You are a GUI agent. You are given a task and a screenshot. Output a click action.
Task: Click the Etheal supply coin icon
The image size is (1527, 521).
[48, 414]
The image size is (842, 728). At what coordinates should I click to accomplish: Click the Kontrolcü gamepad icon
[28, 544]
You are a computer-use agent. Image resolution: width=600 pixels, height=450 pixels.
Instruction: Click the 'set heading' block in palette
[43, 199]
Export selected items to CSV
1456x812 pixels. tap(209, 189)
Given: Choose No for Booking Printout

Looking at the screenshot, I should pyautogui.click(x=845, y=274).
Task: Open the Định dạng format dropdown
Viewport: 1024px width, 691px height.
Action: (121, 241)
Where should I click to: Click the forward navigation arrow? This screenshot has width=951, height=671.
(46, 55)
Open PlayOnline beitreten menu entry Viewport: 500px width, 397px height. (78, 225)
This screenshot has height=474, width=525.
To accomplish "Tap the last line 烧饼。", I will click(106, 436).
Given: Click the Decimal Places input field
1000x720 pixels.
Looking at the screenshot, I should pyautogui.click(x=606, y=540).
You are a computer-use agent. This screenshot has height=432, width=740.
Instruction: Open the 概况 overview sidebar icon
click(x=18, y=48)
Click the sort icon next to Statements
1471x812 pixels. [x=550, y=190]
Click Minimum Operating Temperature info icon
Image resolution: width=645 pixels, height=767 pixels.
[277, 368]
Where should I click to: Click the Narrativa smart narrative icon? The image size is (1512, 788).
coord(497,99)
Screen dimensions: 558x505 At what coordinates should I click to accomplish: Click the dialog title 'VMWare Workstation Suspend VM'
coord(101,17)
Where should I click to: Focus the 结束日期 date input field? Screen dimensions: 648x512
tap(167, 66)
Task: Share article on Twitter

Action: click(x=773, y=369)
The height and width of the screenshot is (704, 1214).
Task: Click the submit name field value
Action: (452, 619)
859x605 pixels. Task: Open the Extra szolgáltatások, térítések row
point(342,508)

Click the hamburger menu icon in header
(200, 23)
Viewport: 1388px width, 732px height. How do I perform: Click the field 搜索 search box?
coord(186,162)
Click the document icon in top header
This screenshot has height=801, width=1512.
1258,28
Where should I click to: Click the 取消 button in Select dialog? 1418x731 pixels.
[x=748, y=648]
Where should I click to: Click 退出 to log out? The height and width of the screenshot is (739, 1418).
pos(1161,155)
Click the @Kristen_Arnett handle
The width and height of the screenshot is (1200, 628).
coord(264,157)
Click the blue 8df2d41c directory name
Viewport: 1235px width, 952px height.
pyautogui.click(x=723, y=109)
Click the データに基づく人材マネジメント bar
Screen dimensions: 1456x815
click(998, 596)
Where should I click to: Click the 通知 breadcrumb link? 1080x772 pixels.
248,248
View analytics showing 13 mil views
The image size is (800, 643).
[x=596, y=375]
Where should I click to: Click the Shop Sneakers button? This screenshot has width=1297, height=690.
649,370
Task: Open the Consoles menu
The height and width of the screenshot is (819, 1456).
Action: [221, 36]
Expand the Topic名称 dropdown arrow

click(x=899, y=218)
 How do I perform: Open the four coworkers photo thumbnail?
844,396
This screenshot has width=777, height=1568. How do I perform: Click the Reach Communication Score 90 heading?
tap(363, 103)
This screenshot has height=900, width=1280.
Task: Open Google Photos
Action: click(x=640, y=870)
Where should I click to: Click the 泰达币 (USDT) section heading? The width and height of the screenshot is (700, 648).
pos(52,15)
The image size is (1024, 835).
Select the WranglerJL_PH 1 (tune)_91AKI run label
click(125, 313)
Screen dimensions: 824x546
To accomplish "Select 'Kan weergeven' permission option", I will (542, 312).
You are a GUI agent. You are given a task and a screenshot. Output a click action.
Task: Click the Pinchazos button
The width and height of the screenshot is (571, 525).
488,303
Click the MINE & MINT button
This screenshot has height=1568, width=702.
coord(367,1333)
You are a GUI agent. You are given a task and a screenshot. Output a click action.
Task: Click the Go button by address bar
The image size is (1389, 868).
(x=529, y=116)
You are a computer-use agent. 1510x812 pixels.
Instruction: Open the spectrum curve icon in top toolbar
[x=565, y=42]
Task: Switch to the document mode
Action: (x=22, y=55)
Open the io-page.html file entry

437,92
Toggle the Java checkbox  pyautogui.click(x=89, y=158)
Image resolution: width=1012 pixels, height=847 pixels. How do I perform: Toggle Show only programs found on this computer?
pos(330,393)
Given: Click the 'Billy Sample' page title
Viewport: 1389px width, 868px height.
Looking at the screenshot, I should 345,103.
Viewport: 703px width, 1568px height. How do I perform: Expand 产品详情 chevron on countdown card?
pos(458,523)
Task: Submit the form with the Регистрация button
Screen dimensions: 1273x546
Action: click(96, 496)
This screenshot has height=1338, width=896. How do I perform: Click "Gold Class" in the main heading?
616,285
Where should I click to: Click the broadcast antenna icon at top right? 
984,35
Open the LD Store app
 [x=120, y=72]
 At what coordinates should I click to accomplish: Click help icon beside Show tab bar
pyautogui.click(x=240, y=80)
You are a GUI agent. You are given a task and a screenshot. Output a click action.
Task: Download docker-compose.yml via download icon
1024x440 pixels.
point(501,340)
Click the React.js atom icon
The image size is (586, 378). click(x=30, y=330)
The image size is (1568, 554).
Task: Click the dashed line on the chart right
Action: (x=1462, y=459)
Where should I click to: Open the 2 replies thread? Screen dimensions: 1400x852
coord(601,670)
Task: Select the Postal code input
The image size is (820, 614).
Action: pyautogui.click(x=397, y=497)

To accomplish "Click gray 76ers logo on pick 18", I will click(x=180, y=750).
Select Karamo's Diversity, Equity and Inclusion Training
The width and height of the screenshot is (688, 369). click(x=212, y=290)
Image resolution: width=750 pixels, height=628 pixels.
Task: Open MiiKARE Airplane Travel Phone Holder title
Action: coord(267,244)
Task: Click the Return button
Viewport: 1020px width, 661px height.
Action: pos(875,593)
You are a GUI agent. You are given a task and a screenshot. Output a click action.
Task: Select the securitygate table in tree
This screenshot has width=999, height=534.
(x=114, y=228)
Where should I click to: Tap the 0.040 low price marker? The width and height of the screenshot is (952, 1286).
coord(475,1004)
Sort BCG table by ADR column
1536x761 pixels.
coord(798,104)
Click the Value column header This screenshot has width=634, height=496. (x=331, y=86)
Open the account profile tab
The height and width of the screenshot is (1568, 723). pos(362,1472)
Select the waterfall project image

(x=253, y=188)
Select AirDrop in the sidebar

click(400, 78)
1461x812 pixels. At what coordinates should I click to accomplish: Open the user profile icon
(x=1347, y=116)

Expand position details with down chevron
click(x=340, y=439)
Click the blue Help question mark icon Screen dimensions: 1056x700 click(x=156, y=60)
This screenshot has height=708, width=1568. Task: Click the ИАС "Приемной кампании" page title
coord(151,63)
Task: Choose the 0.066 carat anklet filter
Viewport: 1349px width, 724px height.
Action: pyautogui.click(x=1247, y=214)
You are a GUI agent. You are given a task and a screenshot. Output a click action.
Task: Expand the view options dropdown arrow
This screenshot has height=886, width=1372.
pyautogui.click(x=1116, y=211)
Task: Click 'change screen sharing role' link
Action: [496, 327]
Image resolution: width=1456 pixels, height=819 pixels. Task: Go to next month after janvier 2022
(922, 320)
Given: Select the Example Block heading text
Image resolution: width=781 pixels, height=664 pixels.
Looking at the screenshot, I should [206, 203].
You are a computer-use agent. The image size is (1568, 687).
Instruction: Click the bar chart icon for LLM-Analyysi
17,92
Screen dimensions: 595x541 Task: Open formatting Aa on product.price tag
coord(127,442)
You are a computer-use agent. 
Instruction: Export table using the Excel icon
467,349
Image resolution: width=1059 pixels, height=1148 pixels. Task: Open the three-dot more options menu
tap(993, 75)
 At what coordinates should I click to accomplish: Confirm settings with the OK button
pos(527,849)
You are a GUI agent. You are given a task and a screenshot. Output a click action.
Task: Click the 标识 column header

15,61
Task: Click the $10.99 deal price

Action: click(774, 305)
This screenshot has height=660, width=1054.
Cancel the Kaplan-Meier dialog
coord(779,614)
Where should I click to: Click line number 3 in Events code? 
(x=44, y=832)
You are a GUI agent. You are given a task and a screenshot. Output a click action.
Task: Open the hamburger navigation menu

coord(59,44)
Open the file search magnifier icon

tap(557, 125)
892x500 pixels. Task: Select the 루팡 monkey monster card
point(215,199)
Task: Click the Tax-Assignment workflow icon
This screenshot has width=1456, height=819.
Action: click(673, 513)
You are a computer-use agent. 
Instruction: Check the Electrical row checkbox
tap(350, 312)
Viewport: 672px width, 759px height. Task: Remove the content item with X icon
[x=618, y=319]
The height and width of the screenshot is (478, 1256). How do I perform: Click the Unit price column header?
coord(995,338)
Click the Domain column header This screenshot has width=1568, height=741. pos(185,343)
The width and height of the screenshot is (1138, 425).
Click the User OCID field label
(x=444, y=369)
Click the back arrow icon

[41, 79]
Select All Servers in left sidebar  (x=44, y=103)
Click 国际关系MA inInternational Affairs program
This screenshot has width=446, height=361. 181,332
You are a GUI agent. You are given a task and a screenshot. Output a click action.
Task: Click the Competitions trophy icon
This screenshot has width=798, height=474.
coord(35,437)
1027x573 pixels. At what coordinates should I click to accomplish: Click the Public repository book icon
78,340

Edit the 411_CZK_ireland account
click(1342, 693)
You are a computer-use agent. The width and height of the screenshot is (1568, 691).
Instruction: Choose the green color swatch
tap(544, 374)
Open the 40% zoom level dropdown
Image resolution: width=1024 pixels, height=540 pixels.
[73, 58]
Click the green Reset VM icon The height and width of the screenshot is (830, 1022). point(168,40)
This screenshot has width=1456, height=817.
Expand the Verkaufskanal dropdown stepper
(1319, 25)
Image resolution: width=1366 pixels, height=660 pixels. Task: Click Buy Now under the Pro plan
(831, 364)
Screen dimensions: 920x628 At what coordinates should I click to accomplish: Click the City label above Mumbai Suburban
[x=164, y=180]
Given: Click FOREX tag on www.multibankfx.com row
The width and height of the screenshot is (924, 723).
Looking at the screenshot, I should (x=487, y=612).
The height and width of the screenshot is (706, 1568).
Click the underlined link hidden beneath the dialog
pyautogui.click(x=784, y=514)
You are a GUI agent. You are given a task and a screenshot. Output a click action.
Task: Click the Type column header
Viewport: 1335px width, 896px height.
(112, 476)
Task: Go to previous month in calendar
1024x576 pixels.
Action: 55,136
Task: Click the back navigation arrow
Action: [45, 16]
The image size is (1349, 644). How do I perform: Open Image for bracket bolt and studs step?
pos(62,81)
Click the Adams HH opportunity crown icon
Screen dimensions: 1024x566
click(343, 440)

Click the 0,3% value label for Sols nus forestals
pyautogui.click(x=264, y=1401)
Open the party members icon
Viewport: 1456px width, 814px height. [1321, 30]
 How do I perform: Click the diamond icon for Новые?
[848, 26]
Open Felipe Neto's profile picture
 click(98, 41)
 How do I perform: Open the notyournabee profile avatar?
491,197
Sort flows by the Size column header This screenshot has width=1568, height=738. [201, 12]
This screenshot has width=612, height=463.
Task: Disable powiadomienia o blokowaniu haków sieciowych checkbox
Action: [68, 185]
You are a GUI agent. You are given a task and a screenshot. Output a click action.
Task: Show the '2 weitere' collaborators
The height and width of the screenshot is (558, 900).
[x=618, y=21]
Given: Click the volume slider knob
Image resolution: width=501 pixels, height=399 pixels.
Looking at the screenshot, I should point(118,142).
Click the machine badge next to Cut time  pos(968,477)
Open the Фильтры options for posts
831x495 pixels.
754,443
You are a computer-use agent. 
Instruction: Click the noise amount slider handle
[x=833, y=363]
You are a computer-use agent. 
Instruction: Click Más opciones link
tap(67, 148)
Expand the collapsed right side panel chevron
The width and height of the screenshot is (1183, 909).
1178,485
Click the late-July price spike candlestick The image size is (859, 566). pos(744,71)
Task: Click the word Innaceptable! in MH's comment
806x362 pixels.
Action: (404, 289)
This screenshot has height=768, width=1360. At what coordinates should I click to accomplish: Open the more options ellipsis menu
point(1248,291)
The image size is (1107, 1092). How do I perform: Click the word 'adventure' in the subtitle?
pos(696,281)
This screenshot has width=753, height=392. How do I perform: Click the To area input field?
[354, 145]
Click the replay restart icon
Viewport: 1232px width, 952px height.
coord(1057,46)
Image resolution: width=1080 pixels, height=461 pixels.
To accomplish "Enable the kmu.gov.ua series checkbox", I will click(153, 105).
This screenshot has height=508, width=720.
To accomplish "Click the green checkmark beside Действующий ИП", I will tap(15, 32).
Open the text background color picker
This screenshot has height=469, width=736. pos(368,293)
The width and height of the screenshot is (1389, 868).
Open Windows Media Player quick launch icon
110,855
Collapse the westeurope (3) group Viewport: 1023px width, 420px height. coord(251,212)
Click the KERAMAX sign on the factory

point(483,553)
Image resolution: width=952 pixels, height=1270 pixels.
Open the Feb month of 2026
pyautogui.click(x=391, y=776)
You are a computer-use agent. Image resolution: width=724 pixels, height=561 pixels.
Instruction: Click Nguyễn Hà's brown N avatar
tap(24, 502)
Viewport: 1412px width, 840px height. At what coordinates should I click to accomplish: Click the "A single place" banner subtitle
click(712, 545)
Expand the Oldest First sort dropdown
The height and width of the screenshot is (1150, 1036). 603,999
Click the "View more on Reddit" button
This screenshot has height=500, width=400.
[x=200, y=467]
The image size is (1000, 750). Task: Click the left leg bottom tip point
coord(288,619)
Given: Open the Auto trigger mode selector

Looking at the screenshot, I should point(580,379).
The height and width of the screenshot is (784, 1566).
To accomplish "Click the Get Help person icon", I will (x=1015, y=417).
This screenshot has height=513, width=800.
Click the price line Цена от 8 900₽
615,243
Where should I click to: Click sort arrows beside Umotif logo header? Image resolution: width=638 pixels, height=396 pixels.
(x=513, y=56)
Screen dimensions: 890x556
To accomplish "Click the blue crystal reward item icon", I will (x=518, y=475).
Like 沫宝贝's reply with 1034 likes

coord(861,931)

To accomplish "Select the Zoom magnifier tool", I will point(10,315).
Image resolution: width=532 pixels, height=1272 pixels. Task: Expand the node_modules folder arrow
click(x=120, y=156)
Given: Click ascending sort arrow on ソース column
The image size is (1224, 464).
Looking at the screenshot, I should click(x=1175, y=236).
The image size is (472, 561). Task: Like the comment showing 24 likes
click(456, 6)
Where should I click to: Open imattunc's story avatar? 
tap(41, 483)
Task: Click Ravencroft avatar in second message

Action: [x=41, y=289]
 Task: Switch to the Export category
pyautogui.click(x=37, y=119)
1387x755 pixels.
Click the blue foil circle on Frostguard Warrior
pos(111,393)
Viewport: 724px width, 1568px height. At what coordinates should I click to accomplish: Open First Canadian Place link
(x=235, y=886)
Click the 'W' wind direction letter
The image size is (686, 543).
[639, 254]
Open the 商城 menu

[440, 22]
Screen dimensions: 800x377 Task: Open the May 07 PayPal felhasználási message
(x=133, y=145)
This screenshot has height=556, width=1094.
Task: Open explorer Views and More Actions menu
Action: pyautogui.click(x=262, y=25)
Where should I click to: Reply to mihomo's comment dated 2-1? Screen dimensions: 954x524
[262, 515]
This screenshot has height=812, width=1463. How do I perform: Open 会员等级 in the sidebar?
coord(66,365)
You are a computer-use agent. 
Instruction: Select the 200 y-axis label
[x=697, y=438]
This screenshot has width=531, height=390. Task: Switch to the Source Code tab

▸ **Exercise objective**: What you return should be the lines from the beginning of the records through the one that contains "Task: Open the Định dạng format dropdown", repeated exactly and with no additions.

▸ **Result of the task**:
You are a GUI agent. You are given a task and a screenshot. Output a click action.
Task: Click the Etheal supply coin icon
The image size is (1527, 521).
[48, 414]
The image size is (842, 728). At what coordinates should I click to accomplish: Click the Kontrolcü gamepad icon
[28, 544]
You are a computer-use agent. Image resolution: width=600 pixels, height=450 pixels.
Instruction: Click the 'set heading' block in palette
[43, 199]
Export selected items to CSV
1456x812 pixels. tap(209, 189)
Given: Choose No for Booking Printout

Looking at the screenshot, I should pyautogui.click(x=845, y=274).
Task: Open the Định dạng format dropdown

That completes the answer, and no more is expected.